__Your instructions__:
Each line of the records needs to come back exactly as written.

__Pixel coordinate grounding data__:
[Start of section]

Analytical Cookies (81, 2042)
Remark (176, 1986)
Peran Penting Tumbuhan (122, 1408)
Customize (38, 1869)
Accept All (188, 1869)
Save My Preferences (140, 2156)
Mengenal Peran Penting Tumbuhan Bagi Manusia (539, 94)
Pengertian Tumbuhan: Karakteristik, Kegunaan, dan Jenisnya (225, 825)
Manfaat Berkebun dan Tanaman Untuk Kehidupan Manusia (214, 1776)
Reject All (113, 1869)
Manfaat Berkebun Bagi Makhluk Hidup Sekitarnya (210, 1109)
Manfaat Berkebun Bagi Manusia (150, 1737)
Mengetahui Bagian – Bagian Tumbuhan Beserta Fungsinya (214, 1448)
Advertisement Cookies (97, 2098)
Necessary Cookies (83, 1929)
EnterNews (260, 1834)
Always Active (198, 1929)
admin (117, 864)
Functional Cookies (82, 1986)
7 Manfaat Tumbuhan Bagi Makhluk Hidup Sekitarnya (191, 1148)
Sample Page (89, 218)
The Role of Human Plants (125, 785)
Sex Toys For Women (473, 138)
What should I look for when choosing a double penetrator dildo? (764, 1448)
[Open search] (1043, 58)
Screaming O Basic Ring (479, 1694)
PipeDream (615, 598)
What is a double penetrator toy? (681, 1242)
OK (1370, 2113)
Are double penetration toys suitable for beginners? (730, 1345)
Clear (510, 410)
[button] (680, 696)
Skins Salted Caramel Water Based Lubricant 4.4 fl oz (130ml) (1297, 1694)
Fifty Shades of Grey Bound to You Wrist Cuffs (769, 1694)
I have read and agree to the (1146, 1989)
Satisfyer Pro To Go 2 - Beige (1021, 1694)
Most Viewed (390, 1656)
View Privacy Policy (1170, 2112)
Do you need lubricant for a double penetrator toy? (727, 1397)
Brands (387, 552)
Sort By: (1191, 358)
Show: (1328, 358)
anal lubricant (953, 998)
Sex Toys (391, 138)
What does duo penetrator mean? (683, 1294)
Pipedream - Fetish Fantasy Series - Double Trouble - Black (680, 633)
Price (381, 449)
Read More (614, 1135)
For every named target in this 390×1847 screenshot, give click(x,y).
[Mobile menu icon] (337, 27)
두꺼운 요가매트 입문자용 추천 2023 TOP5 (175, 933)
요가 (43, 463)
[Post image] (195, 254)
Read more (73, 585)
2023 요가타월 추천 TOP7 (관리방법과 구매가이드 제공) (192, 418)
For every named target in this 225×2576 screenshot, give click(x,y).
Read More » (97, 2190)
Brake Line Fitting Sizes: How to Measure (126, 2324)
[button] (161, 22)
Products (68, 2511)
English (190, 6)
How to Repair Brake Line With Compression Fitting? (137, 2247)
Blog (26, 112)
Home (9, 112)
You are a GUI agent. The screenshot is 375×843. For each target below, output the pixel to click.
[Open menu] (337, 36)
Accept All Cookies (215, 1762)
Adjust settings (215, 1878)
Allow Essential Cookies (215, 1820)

[End of section]

__Your response__:
Analytical Cookies (81, 2042)
Remark (176, 1986)
Peran Penting Tumbuhan (122, 1408)
Customize (38, 1869)
Accept All (188, 1869)
Save My Preferences (140, 2156)
Mengenal Peran Penting Tumbuhan Bagi Manusia (539, 94)
Pengertian Tumbuhan: Karakteristik, Kegunaan, dan Jenisnya (225, 825)
Manfaat Berkebun dan Tanaman Untuk Kehidupan Manusia (214, 1776)
Reject All (113, 1869)
Manfaat Berkebun Bagi Makhluk Hidup Sekitarnya (210, 1109)
Manfaat Berkebun Bagi Manusia (150, 1737)
Mengetahui Bagian – Bagian Tumbuhan Beserta Fungsinya (214, 1448)
Advertisement Cookies (97, 2098)
Necessary Cookies (83, 1929)
EnterNews (260, 1834)
Always Active (198, 1929)
admin (117, 864)
Functional Cookies (82, 1986)
7 Manfaat Tumbuhan Bagi Makhluk Hidup Sekitarnya (191, 1148)
Sample Page (89, 218)
The Role of Human Plants (125, 785)
Sex Toys For Women (473, 138)
What should I look for when choosing a double penetrator dildo? (764, 1448)
[Open search] (1043, 58)
Screaming O Basic Ring (479, 1694)
PipeDream (615, 598)
What is a double penetrator toy? (681, 1242)
OK (1370, 2113)
Are double penetration toys suitable for beginners? (730, 1345)
Clear (510, 410)
[button] (680, 696)
Skins Salted Caramel Water Based Lubricant 4.4 fl oz (130ml) (1297, 1694)
Fifty Shades of Grey Bound to You Wrist Cuffs (769, 1694)
I have read and agree to the (1146, 1989)
Satisfyer Pro To Go 2 - Beige (1021, 1694)
Most Viewed (390, 1656)
View Privacy Policy (1170, 2112)
Do you need lubricant for a double penetrator toy? (727, 1397)
Brands (387, 552)
Sort By: (1191, 358)
Show: (1328, 358)
anal lubricant (953, 998)
Sex Toys (391, 138)
What does duo penetrator mean? (683, 1294)
Pipedream - Fetish Fantasy Series - Double Trouble - Black (680, 633)
Price (381, 449)
Read More (614, 1135)
For every named target in this 390×1847 screenshot, give click(x,y).
[Mobile menu icon] (337, 27)
두꺼운 요가매트 입문자용 추천 2023 TOP5 (175, 933)
요가 (43, 463)
[Post image] (195, 254)
Read more (73, 585)
2023 요가타월 추천 TOP7 (관리방법과 구매가이드 제공) (192, 418)
For every named target in this 225×2576 screenshot, give click(x,y).
Read More » (97, 2190)
Brake Line Fitting Sizes: How to Measure (126, 2324)
[button] (161, 22)
Products (68, 2511)
English (190, 6)
How to Repair Brake Line With Compression Fitting? (137, 2247)
Blog (26, 112)
Home (9, 112)
You are a GUI agent. The screenshot is 375×843. For each target below, output the pixel to click.
[Open menu] (337, 36)
Accept All Cookies (215, 1762)
Adjust settings (215, 1878)
Allow Essential Cookies (215, 1820)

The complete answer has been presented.